SUMMARY OF THE INVENTION

Disclosed are improved XPath query processing algorithms on schema-less XML documents by extending an existing MTree navigational XML database index. The algorithms may be implemented as a system, method or program product. The improvement involves the creation of a supplementary index, called “MTpath index” or “MTpath” that is used as a qpath pre-processor for an existing MTree index.
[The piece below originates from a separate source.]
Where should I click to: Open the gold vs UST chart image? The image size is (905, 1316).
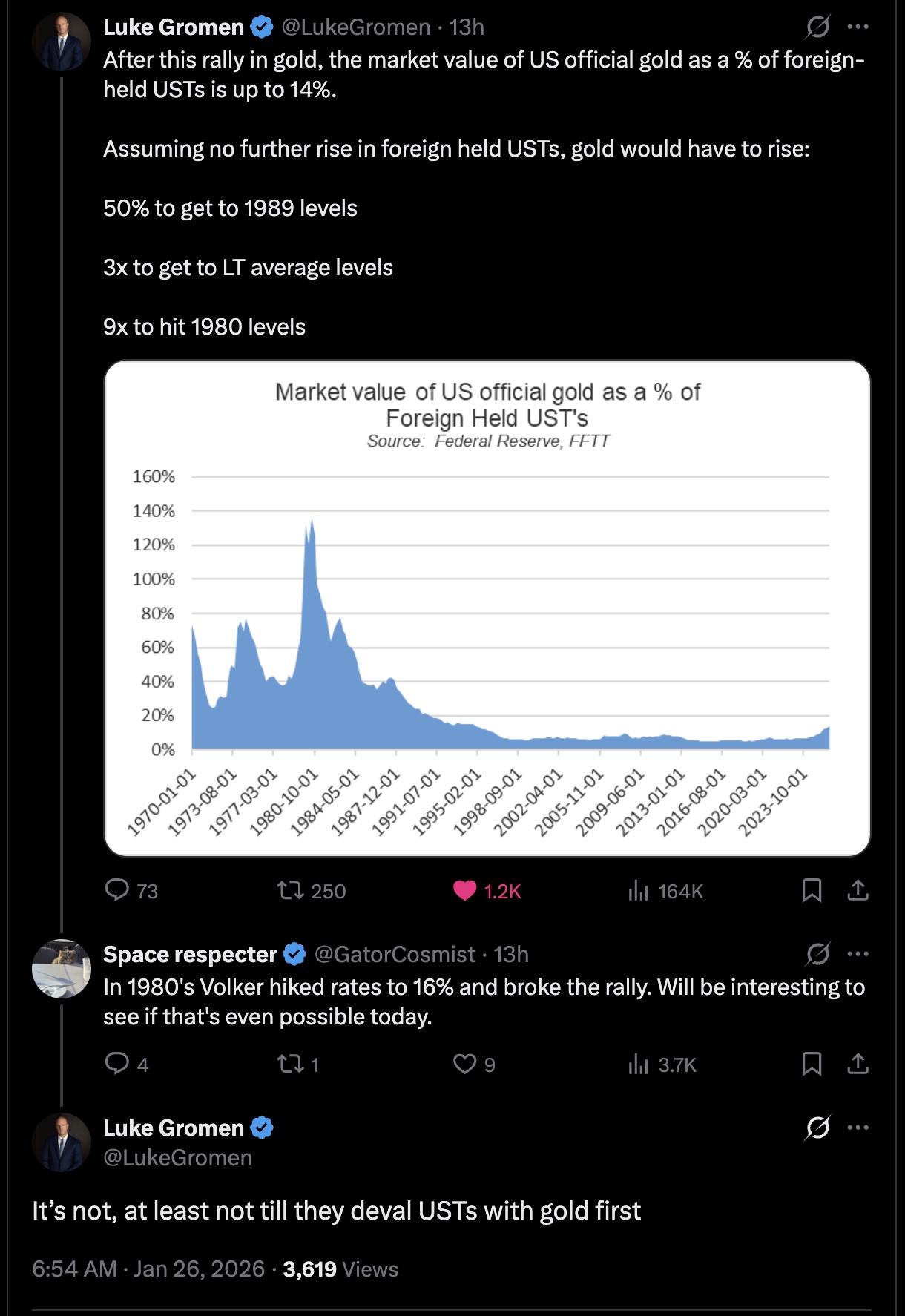[x=487, y=608]
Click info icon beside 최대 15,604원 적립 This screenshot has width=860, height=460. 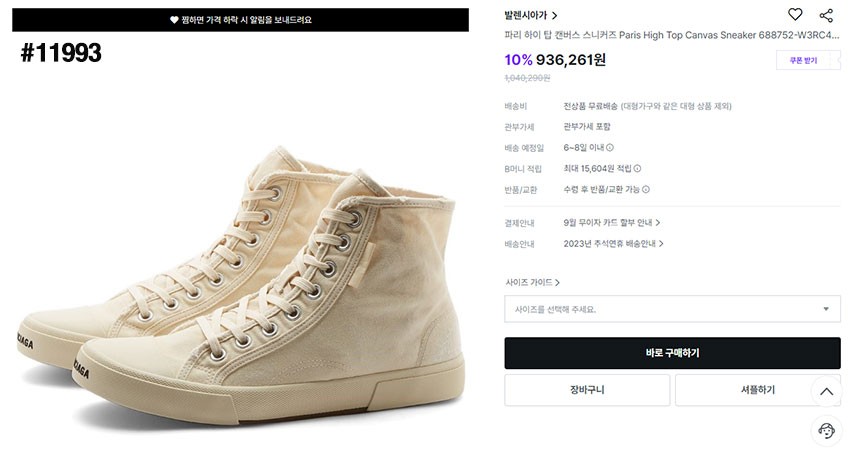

The MTpath index is itself an MTree structure index.

In a first aspect, the invention provides An XPath query processing system for processing an inputted query against an XML document, comprising: a computer system that includes: an index creation system that generates an MTpath index and an MTree structure index from the XML document, wherein the MTpath index and the MTree structure index each have at least one qpath and are linked together by at least one named qlink originating from the MTpath index that is connected to a starting node in a qpath in the MTree structure index; and a query execution system that includes: a system for executing a query against the MTpath index to generate an initial sequence containing the starting node for each applicable qpath in the MTree structure index that satisfies the query; a system for generating a hash map containing path ids from the initial sequence from an MTpath index; and a system for testing the path id of each node located when traversing a qpath of the MTree structure index against the path id in the hash map to generate a result sequence.

In a second aspect, the invention provides a method for processing an inputted XPath query against an XML document, comprising: generating an MTpath index and an MTree structure index from the XML document, wherein the MTpath index and the MTree structure index each have at least one qpath and are linked together by named qlinks originating from the MTPath index to the MTree structure index; executing a query against the MTpath index to generate an initial sequence containing the starting node for each applicable qpath in the MTree structure index that satisfies the query; generating a hash map containing path ids from the initial sequence from an MTpath index; and testing the path id of each node located when traversing a qpath of the MTree structure index against the path id in the hash map to generate a result sequence.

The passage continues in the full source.